[Dataset entries]
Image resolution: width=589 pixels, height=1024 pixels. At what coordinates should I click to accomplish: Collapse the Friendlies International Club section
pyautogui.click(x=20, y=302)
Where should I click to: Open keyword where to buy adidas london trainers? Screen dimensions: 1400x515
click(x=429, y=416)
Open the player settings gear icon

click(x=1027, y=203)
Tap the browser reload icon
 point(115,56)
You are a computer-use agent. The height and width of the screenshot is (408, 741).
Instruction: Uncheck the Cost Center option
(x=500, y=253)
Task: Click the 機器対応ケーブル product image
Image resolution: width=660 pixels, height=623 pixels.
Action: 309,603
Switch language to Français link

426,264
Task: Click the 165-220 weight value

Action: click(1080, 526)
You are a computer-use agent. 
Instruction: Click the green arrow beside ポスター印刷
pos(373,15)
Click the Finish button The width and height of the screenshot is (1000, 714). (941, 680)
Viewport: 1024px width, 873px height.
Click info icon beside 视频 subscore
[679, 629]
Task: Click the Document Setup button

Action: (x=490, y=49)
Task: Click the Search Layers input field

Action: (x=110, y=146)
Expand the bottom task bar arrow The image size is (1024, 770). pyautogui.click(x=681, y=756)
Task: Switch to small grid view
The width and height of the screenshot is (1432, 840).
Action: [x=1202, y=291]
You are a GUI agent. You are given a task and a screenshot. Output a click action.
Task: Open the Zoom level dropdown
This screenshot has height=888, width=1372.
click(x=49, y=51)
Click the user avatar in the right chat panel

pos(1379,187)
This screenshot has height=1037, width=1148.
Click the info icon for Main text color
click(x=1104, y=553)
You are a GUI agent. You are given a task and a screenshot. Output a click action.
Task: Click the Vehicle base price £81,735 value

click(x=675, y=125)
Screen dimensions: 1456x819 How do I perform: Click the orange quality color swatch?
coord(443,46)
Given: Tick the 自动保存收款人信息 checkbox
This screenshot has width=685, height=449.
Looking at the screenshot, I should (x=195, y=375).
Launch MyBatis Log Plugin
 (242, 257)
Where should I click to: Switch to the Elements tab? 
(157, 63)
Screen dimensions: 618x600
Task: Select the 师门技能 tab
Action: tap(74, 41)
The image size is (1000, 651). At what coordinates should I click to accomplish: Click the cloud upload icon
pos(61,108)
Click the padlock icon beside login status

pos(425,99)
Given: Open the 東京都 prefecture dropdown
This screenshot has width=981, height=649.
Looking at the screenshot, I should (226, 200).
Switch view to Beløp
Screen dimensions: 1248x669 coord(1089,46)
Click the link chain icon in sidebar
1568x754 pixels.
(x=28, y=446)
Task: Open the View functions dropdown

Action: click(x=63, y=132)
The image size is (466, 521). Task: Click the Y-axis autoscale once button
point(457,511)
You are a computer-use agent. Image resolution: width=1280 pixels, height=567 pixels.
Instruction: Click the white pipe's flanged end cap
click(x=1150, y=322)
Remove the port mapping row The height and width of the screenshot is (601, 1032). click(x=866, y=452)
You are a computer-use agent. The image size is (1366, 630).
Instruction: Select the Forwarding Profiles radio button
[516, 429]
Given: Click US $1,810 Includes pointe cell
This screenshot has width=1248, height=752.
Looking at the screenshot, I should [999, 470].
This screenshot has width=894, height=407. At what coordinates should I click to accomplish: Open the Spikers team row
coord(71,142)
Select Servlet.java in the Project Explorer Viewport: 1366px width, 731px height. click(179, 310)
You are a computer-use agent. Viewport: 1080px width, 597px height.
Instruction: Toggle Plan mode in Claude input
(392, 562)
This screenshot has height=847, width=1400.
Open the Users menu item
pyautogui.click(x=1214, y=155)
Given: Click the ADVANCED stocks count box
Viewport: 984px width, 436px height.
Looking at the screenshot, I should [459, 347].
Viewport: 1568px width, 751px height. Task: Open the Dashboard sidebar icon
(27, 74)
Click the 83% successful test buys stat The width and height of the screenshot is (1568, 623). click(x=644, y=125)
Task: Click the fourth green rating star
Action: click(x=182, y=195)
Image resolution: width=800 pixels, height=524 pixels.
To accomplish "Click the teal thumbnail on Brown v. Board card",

Task objective:
Copy every line that appears above, with each word kept as it is.

Result below:
Image resolution: width=589 pixels, height=1024 pixels. At what coordinates should I click to accomplish: Collapse the Friendlies International Club section
pyautogui.click(x=20, y=302)
Where should I click to: Open keyword where to buy adidas london trainers? Screen dimensions: 1400x515
click(x=429, y=416)
Open the player settings gear icon

click(x=1027, y=203)
Tap the browser reload icon
 point(115,56)
You are a computer-use agent. The height and width of the screenshot is (408, 741).
Instruction: Uncheck the Cost Center option
(x=500, y=253)
Task: Click the 機器対応ケーブル product image
Image resolution: width=660 pixels, height=623 pixels.
Action: 309,603
Switch language to Français link

426,264
Task: Click the 165-220 weight value

Action: click(1080, 526)
You are a computer-use agent. 
Instruction: Click the green arrow beside ポスター印刷
pos(373,15)
Click the Finish button The width and height of the screenshot is (1000, 714). (941, 680)
Viewport: 1024px width, 873px height.
Click info icon beside 视频 subscore
[679, 629]
Task: Click the Document Setup button

Action: (x=490, y=49)
Task: Click the Search Layers input field

Action: (x=110, y=146)
Expand the bottom task bar arrow The image size is (1024, 770). pyautogui.click(x=681, y=756)
Task: Switch to small grid view
The width and height of the screenshot is (1432, 840).
Action: [x=1202, y=291]
You are a GUI agent. You are given a task and a screenshot. Output a click action.
Task: Open the Zoom level dropdown
This screenshot has height=888, width=1372.
click(x=49, y=51)
Click the user avatar in the right chat panel

pos(1379,187)
This screenshot has height=1037, width=1148.
Click the info icon for Main text color
click(x=1104, y=553)
You are a GUI agent. You are given a task and a screenshot. Output a click action.
Task: Click the Vehicle base price £81,735 value

click(x=675, y=125)
Screen dimensions: 1456x819 How do I perform: Click the orange quality color swatch?
coord(443,46)
Given: Tick the 自动保存收款人信息 checkbox
This screenshot has width=685, height=449.
Looking at the screenshot, I should (x=195, y=375).
Launch MyBatis Log Plugin
 (242, 257)
Where should I click to: Switch to the Elements tab? 
(157, 63)
Screen dimensions: 618x600
Task: Select the 师门技能 tab
Action: tap(74, 41)
The image size is (1000, 651). At what coordinates should I click to accomplish: Click the cloud upload icon
pos(61,108)
Click the padlock icon beside login status

pos(425,99)
Given: Open the 東京都 prefecture dropdown
This screenshot has width=981, height=649.
Looking at the screenshot, I should (226, 200).
Switch view to Beløp
Screen dimensions: 1248x669 coord(1089,46)
Click the link chain icon in sidebar
1568x754 pixels.
(x=28, y=446)
Task: Open the View functions dropdown

Action: click(x=63, y=132)
The image size is (466, 521). Task: Click the Y-axis autoscale once button
point(457,511)
You are a computer-use agent. Image resolution: width=1280 pixels, height=567 pixels.
Instruction: Click the white pipe's flanged end cap
click(x=1150, y=322)
Remove the port mapping row The height and width of the screenshot is (601, 1032). click(x=866, y=452)
You are a computer-use agent. The image size is (1366, 630).
Instruction: Select the Forwarding Profiles radio button
[516, 429]
Given: Click US $1,810 Includes pointe cell
This screenshot has width=1248, height=752.
Looking at the screenshot, I should [999, 470].
This screenshot has width=894, height=407. At what coordinates should I click to accomplish: Open the Spikers team row
coord(71,142)
Select Servlet.java in the Project Explorer Viewport: 1366px width, 731px height. click(179, 310)
You are a computer-use agent. Viewport: 1080px width, 597px height.
Instruction: Toggle Plan mode in Claude input
(392, 562)
This screenshot has height=847, width=1400.
Open the Users menu item
pyautogui.click(x=1214, y=155)
Given: Click the ADVANCED stocks count box
Viewport: 984px width, 436px height.
Looking at the screenshot, I should [459, 347].
Viewport: 1568px width, 751px height. Task: Open the Dashboard sidebar icon
(27, 74)
Click the 83% successful test buys stat The width and height of the screenshot is (1568, 623). click(x=644, y=125)
Task: Click the fourth green rating star
Action: click(x=182, y=195)
Image resolution: width=800 pixels, height=524 pixels.
To accomplish "Click the teal thumbnail on Brown v. Board card",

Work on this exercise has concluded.